So the question is, what bullet weight do you recommend? In the past, I’ve tried 150 grain Federal American eagle ammo, which grouped about 3 inches at 100m does this mean my rifle doesn’t like lighter bullets or was it just bad ammo (or bad marksmanship)? The rifle is a R700 with 24 inch 1-12 twist bbl. Also, with RE-15 will I still have trouble getting high enough velocities to make use of the higher BC bullets? Ultimately, I’d like a load that is 0.5 MOA capable (the rifle has got 0.147 inch groups before so that’s not a problem), and stable (and accurate) to 1000m, hopefully that’s not too unreasonable from a .308. Or would anyone recommend sticking with the 168s?


• Second question; I’ve ordered a box of 155 Palma MatchKings and a box of 175 SMKs, but the only place I can load test is a 100m range that is 2 hrs drive away and costs a fortune to spend a day there, so I’d like to get my load testing done in as few trips as possible. Should I make up several batches with different powder charges, find the most accurate, then play with the seating depth on that load, or should I test different seating depths on all the different powder charges, all at once? I have also ordered a Hornady headspace gauge and bullet comparator, so I will set up my die to bump the shoulder back 0.002-3, is that the best way to do it?

I’m also switching from Federal brass to Winchester brass, can this have a significant effect on reloads? (I’ll do all the testing with the new Winchester brass, so it’s basically starting from scratch).


• Here’s where I’ll spark a debate: I’m considering a new rifle that can shoot to 1000-1200m, I’d like a .338 Lapua Magnum, but the rifles (and ammo) are pretty spendy! So I’m thinking of a .260 – cheaper brass (I can neck down/up from .308, .243, 7mm-08 ) and cheaper bullets, and less powder, less recoil too! Other possibilities are the 6.5 x 55, not quite as flat as the .260 I think, but a very common round over here, they’re popular on the continent, and decent rifles are easily available (a .260 I’d probably have custom built/ semi customised). Also, the .243 win seems to be popular, though I haven’t seen it in use as a long range cartridge, it has reasonable ballistics, rifles are easily available too, but I have read that for long range shooting with heavy bullets, you need a custom barrel with a tighter twist to make the .243 a contender, is this true?

------

**INSTRUCTIONS**
(A) List every cartridge that the .308 reloading post names as an option for a new rifle to shoot 1000-1200m.
(B) Write the next part of the .308 reloading post, picking up after its final sentence.

**DATA EXCERPT**
------

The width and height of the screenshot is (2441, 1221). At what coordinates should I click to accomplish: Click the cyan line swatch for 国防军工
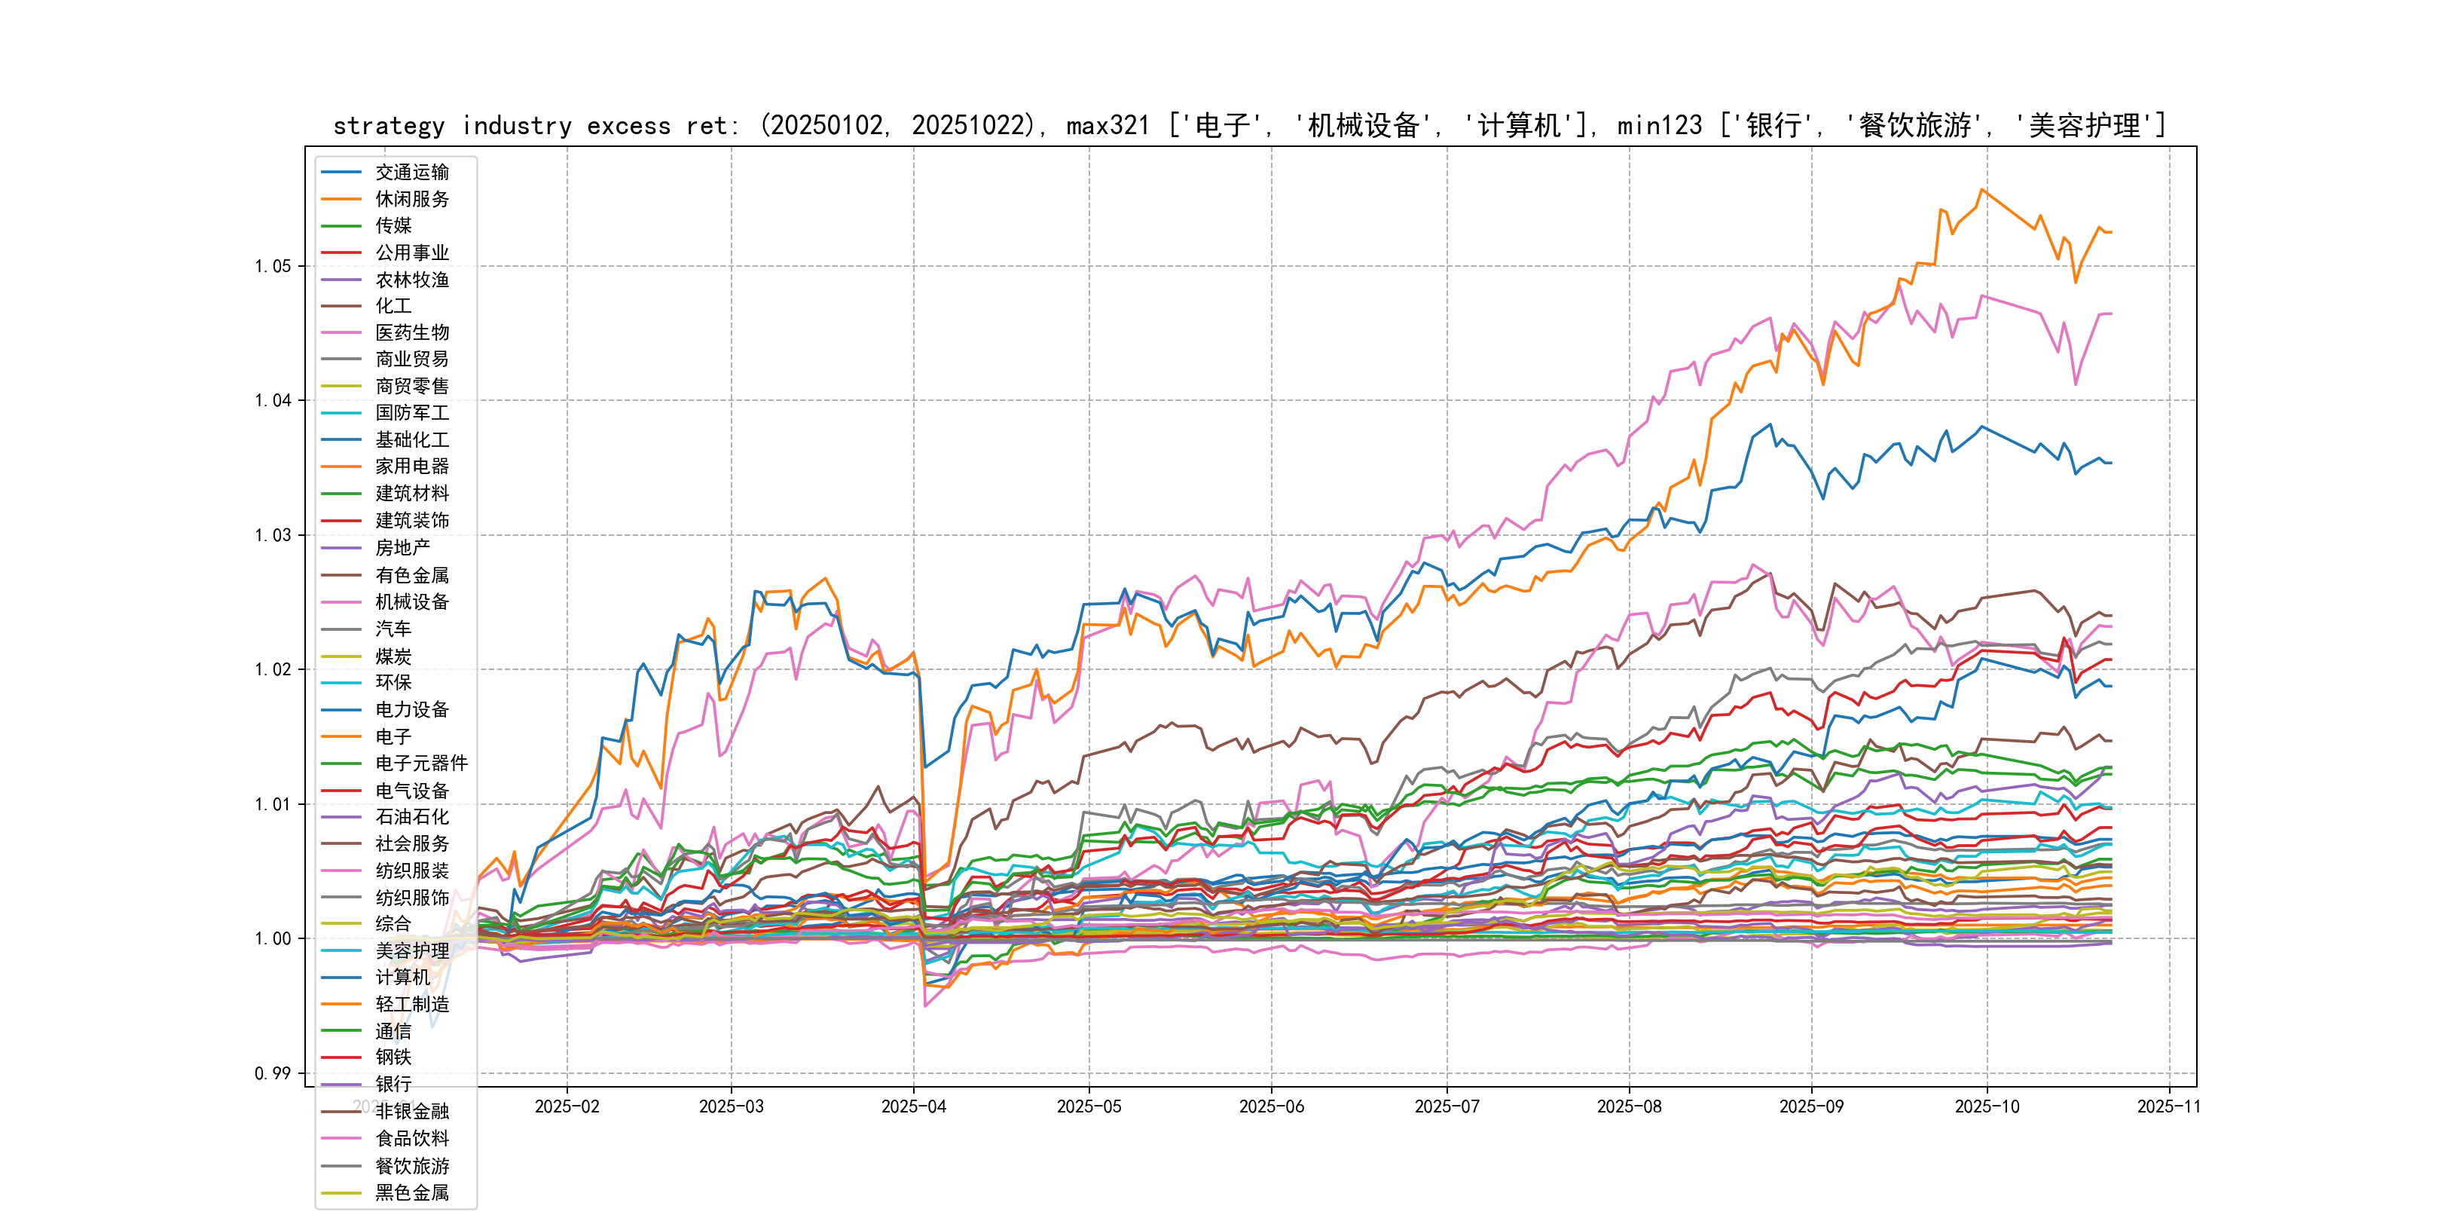pyautogui.click(x=341, y=413)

------

**RESULTS OF THE TASKS**
(A) .338 Lapua Magnum, .260, 6.5 x 55, .243 Win

(B)
I should note this is pretty much purely for targets, so a humane kill isn’t a consideration (not that I’d try shooting an animal at 1000m), but I would like something with a reasonable punch, just in case :twisted: . Another choice would be the 6.5 Grendel, which I could have built on a straight pull AR15 platform, which would be awesome (semi autos are illegal here). How does this stack up against the .260, .243 and 6.5x55? Does anyone recommend any of the WSMs for long range shooting? I think the .325 WSM is a cool cartridge, but probably not that great long range, and not easily available. The .300 WSM is also used by an excellent shooter I know, but I’m not sure about ammo availability/cost.

I’m leaning towards the .260 as it is a bit less common, which is cool, but shouldn’t be too expensive to load for or to get a rifle for (a rebarreled .308 is easy enough to get). What are your recommendations for these cartridges in terms of long range ballistics, cost of ammo, barrel life etc.? I’ve been put off the 6.5x47 (apparently it’s not as flat as the .260) and the 6.5x284 (a barrel burner), but if anyone recommends these, I’d welcome their input. There’s also the 6.5 Creedmore, but I have yet to see any rifles or ammo available this side of the pond.


• Another minor point, I have not had any problems with case head separation, but I was wondering, surely if it was going to happen, the head would be more likely to come off when you resize the case, than when it is confined in a rifle’s chamber, or am I wrong?

If you’ve read this far, thank you. This could probably make up about 3 different threads, but I thought it’s easier this way. If anyone has any suggestions about any of the points above, I’d be very grateful.
Thanks in advance, Sam.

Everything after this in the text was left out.